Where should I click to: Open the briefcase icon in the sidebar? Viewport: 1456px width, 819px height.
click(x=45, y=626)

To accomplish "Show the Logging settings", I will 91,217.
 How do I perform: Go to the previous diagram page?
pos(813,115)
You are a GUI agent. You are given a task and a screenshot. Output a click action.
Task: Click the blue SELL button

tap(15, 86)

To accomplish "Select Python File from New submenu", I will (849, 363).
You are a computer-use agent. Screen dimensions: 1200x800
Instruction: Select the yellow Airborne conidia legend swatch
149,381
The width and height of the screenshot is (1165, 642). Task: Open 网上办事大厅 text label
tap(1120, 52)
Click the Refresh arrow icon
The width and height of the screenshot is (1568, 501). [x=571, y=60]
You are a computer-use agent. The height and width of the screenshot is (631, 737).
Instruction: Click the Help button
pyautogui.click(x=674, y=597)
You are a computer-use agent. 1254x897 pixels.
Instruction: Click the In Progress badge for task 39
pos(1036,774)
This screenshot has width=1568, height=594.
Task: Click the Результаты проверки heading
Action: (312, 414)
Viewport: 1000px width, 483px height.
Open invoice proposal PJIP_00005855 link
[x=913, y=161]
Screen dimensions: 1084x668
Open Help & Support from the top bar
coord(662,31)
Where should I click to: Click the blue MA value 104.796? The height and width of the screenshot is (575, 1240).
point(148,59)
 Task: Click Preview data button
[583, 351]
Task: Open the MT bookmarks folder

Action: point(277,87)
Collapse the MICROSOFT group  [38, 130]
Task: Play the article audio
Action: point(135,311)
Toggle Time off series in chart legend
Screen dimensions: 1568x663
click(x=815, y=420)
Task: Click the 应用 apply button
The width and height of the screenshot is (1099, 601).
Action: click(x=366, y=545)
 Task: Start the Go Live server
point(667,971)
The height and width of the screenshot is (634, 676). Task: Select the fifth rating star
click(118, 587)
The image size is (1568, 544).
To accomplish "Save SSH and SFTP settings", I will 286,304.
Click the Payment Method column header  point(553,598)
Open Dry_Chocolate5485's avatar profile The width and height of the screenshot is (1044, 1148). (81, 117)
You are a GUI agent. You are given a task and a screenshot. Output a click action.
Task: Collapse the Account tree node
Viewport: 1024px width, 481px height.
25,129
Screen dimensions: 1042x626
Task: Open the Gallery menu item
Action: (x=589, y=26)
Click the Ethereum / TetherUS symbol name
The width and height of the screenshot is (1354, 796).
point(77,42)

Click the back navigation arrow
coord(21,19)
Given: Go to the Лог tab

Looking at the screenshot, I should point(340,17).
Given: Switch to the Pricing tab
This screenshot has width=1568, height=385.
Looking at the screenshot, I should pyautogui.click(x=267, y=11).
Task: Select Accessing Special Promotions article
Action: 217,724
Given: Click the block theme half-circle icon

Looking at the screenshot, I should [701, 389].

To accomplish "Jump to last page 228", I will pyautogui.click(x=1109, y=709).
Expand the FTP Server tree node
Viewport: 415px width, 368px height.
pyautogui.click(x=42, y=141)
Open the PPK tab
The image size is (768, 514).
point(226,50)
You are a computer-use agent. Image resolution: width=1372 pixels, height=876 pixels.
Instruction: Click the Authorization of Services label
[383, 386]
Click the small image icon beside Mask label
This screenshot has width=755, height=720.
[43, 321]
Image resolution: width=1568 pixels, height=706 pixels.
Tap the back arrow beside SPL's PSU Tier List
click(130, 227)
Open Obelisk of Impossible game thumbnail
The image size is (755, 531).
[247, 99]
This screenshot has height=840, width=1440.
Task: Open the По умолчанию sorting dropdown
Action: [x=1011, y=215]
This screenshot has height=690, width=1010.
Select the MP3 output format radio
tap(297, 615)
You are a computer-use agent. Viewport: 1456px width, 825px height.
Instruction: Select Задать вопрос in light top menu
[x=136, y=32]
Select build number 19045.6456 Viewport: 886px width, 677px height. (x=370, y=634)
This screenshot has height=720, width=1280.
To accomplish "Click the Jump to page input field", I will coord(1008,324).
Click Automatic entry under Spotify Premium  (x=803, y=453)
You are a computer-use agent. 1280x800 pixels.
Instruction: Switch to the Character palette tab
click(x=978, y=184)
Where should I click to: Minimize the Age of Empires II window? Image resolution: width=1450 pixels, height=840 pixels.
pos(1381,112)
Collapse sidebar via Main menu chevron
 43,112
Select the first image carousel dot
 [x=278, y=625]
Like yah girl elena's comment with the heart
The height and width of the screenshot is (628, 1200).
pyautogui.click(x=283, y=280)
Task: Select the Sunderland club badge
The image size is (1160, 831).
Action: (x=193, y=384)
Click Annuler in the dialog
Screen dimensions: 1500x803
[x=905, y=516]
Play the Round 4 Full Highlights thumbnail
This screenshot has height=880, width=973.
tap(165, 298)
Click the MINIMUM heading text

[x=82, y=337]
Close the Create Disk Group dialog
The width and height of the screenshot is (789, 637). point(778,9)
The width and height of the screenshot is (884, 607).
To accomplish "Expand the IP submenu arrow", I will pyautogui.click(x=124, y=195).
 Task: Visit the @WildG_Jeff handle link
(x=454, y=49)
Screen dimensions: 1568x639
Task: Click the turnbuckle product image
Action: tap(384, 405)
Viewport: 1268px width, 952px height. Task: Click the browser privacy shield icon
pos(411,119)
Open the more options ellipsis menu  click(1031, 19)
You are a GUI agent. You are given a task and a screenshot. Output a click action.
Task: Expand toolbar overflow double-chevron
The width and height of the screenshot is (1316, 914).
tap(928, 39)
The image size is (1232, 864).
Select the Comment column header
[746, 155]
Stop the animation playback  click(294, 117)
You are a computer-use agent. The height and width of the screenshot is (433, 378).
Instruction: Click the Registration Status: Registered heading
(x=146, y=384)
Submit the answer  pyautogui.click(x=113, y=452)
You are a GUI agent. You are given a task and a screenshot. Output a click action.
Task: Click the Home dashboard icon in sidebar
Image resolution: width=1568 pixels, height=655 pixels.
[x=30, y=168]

→ YOUR TASK
Copy out each line of the listing that contains the word "node".

→ TASK OUTPUT
Task: Collapse the Account tree node
Expand the FTP Server tree node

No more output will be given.